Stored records
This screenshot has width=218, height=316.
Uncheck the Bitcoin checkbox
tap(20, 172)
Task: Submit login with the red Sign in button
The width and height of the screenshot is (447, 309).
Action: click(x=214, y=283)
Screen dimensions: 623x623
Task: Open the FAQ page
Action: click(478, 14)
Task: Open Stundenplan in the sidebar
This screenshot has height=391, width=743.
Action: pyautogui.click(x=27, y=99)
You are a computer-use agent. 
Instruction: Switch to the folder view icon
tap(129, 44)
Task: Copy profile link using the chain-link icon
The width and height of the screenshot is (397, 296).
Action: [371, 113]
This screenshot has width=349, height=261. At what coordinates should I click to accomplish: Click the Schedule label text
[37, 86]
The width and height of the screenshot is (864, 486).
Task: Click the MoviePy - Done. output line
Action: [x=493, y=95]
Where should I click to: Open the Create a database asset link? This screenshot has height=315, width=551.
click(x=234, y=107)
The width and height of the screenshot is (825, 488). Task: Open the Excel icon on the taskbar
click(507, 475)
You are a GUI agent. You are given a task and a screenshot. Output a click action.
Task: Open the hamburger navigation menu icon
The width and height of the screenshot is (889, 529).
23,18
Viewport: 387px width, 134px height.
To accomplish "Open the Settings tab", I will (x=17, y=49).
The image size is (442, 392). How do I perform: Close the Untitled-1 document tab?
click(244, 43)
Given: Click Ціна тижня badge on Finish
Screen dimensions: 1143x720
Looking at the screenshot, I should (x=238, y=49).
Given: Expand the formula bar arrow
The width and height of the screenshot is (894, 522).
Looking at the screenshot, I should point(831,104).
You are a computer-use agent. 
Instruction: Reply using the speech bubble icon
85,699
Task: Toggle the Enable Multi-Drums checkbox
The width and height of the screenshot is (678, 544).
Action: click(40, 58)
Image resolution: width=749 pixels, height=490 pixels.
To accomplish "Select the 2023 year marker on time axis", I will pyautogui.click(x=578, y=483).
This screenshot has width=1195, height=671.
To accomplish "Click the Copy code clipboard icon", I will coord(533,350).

### Try it
Each line above that has the word "will" should be copied.

### Written answer
To accomplish "Open the Settings tab", I will (x=17, y=49).
To accomplish "Select the 2023 year marker on time axis", I will pyautogui.click(x=578, y=483).
To accomplish "Click the Copy code clipboard icon", I will coord(533,350).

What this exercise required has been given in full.